I dati suggeriscono che il consumo problematico di marijuana nella popolazione giovanissima più che con la salute mentale abbia a che fare con l’inserimento sociale: «È il legame tra fumo, ribellione e difficoltà scolastiche», insiste Cattacin, «ed è li che bisogna intervenire, per diminuire i costi sociali di una scolarità interrotta». Ma con il probizionismo attuale, proprio chi avrebbe bisogno di aiuto è irraggiungibile: la sanzione rende invisibile chi consuma e lo allontana dalle risorse di prevenzione e sostegno.
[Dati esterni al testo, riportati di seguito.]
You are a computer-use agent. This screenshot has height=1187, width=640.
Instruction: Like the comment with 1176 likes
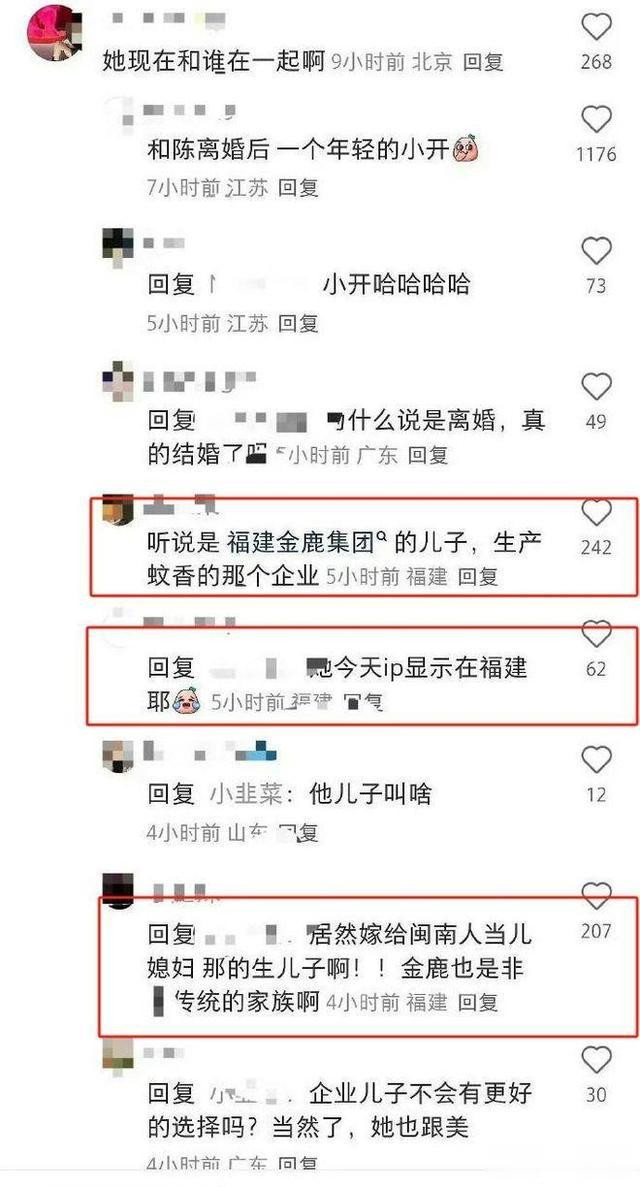click(x=596, y=120)
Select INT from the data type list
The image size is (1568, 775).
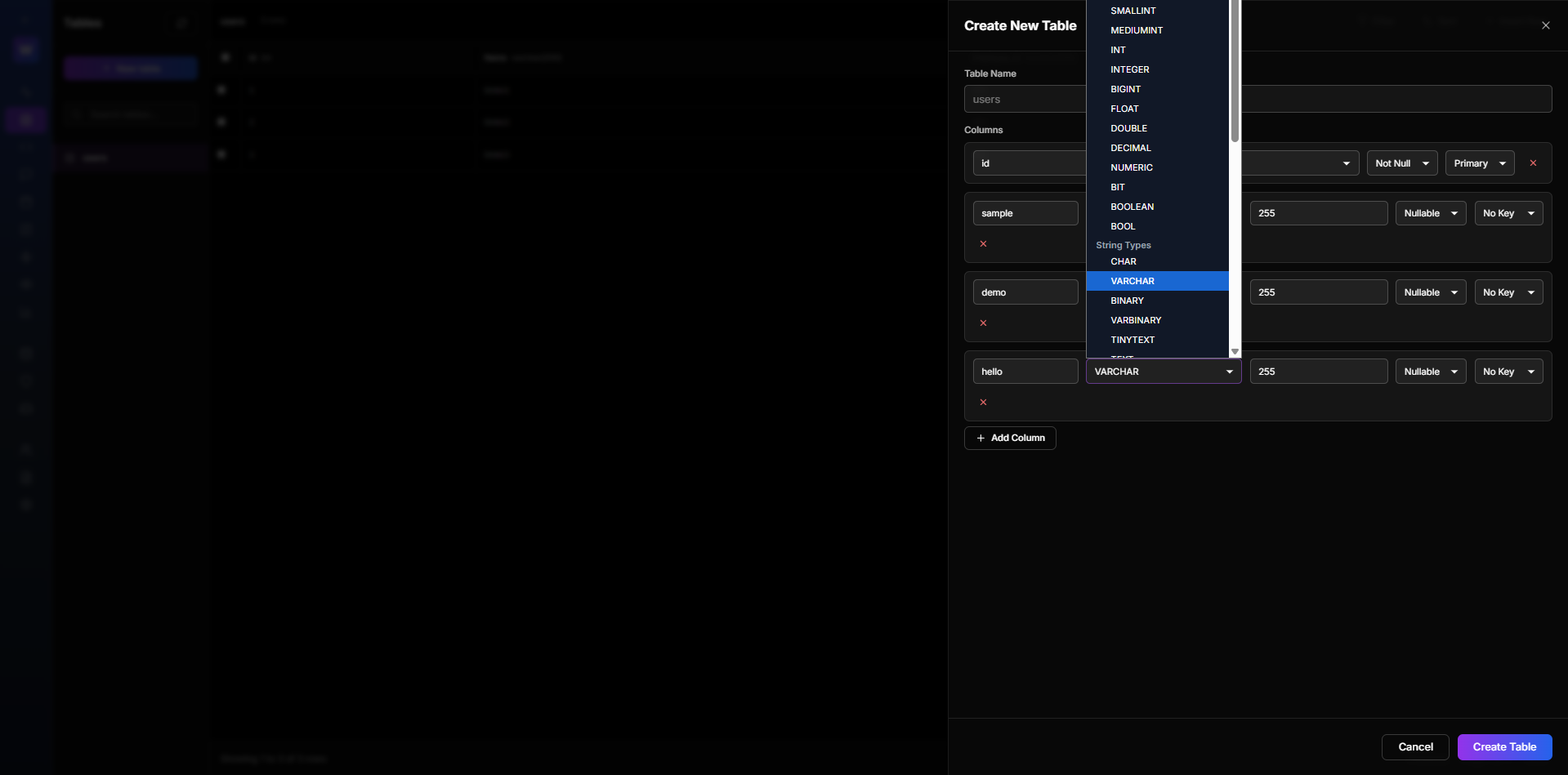click(x=1118, y=50)
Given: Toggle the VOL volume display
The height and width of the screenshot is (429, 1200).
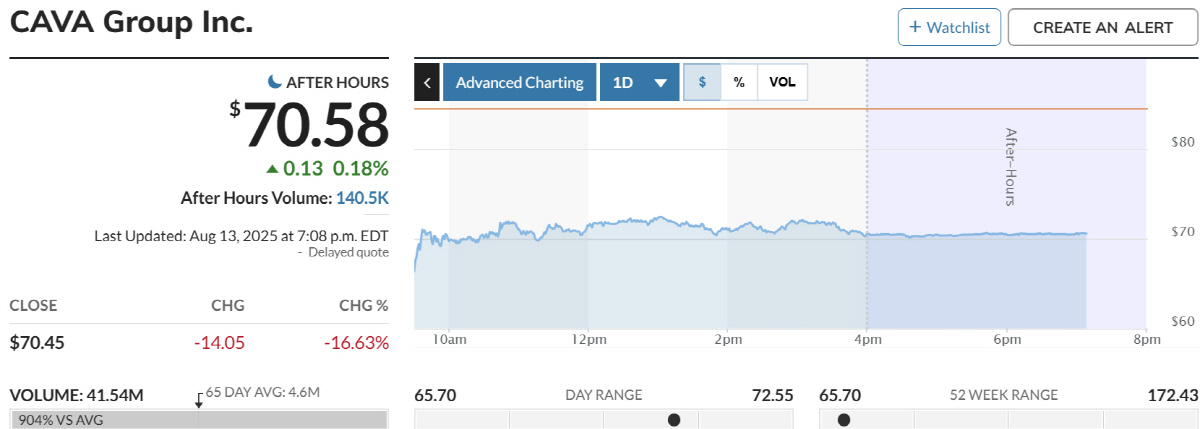Looking at the screenshot, I should click(782, 82).
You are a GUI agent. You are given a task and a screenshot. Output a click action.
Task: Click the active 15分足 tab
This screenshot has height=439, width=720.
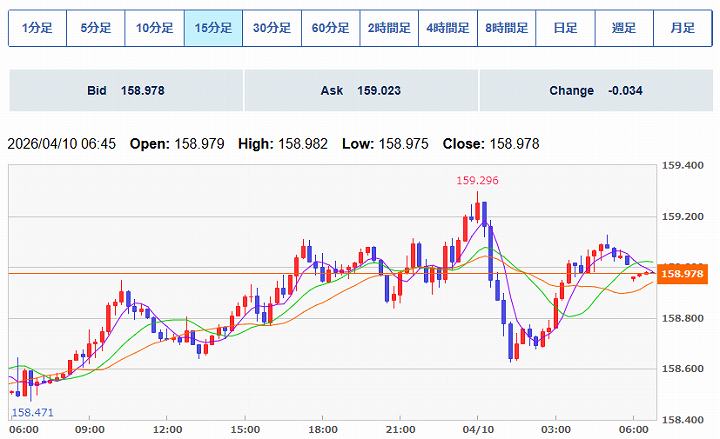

La questione dell’accesso dei minori ad una cannabis regolamentata dallo Stato ha creato più di un “mal di pancia”, ma secondo Cattacin «dobbiamo trovare una risposta anche per i giovani». Una posizione pragmatica che il consigliere federale Alain Berset, a capo del dicastero che sulla salute pubblica decide, ha dichiarato di condividere.
A Ginevra e Zurigo, quindi, un modulo punterà a entrare in contatto con la gioventù che esagera con la cannabis. Il progetto nato in Romandia va avanti a piccoli passi, un ritmo zen di cui colpisce la grazia del procedere. Cattacin ci tiene a sottolineare «la pazienza necessaria a fare entrare in un progetto persone che hanno ideali e ideologie diverse. Ed è lì che penso che il tempo valga molto più del denaro, perché è alla base di una società capace di riflettere. Un tempo che spesso manca in politica». Al timone del gruppo c’è un sociologo e a Cattacin non sembra strano: «Non interpreto il nostro mestiere come un lavoro nella torre d’avorio. Il sociologo deve “sporcarsi le mani”, interagire come facilitatore che interroga e crea premesse per scambi fecondi».
 Il calendario dei prossimi mesi prevede un intenso lavoro politico nei cantoni e nelle città, per arrivare a sottomettere a Berna il progetto entro la fine del 2016. Cruciali saranno le valutazioni di coerenza con la legislazione vigente, la posizione di forze di polizia e commissioni etiche e ogni aspetto pratico del progetto. Sandro Cattacin suggerisce che stia succedendo un po’ quello che alla fine degli anni Novanta finì per regalarci la politica dei quattro pilastri sull’eroina: «Come allora, si è aperto uno spazio perché in tante sedi si discuta della stessa questione. Il sistema svizzero è complesso, prevede molti meccanismi di veto che possono bloccare iniziative del genere. E allora discutiamone in tutte le commissioni, in tutti i gruppi e in ogni angolo del paese. La ridondanza del discorso pone le basi per una legittimazione diffusa e condivisa».